What to work on
Reproduce the entries exactly as they appear below.

Data for this exercise

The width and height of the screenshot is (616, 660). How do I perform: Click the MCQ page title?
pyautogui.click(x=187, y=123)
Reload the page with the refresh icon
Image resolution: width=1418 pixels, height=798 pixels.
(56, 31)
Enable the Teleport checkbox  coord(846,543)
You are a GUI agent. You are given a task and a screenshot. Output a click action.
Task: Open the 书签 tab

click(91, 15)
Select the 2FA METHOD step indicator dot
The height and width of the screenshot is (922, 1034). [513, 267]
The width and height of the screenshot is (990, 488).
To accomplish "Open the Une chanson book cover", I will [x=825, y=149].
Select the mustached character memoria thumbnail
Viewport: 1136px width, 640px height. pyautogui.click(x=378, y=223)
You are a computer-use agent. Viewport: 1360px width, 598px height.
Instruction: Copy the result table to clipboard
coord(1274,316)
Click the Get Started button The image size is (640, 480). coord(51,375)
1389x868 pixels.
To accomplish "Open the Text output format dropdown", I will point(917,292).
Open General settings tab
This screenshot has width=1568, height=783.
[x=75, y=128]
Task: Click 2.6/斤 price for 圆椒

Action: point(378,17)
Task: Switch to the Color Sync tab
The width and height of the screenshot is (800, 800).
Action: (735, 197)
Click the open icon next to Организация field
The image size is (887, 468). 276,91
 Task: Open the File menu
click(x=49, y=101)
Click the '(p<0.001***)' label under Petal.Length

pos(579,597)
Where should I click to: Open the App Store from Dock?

Solved exercise
The width and height of the screenshot is (616, 660). How do I perform: Click the MCQ page title?
pyautogui.click(x=187, y=123)
Reload the page with the refresh icon
Image resolution: width=1418 pixels, height=798 pixels.
(56, 31)
Enable the Teleport checkbox  coord(846,543)
You are a GUI agent. You are given a task and a screenshot. Output a click action.
Task: Open the 书签 tab

click(91, 15)
Select the 2FA METHOD step indicator dot
The height and width of the screenshot is (922, 1034). [513, 267]
The width and height of the screenshot is (990, 488).
To accomplish "Open the Une chanson book cover", I will [x=825, y=149].
Select the mustached character memoria thumbnail
Viewport: 1136px width, 640px height. pyautogui.click(x=378, y=223)
You are a computer-use agent. Viewport: 1360px width, 598px height.
Instruction: Copy the result table to clipboard
coord(1274,316)
Click the Get Started button The image size is (640, 480). coord(51,375)
1389x868 pixels.
To accomplish "Open the Text output format dropdown", I will point(917,292).
Open General settings tab
This screenshot has width=1568, height=783.
[x=75, y=128]
Task: Click 2.6/斤 price for 圆椒

Action: point(378,17)
Task: Switch to the Color Sync tab
The width and height of the screenshot is (800, 800).
Action: (735, 197)
Click the open icon next to Организация field
The image size is (887, 468). 276,91
 Task: Open the File menu
click(x=49, y=101)
Click the '(p<0.001***)' label under Petal.Length

pos(579,597)
Where should I click to: Open the App Store from Dock?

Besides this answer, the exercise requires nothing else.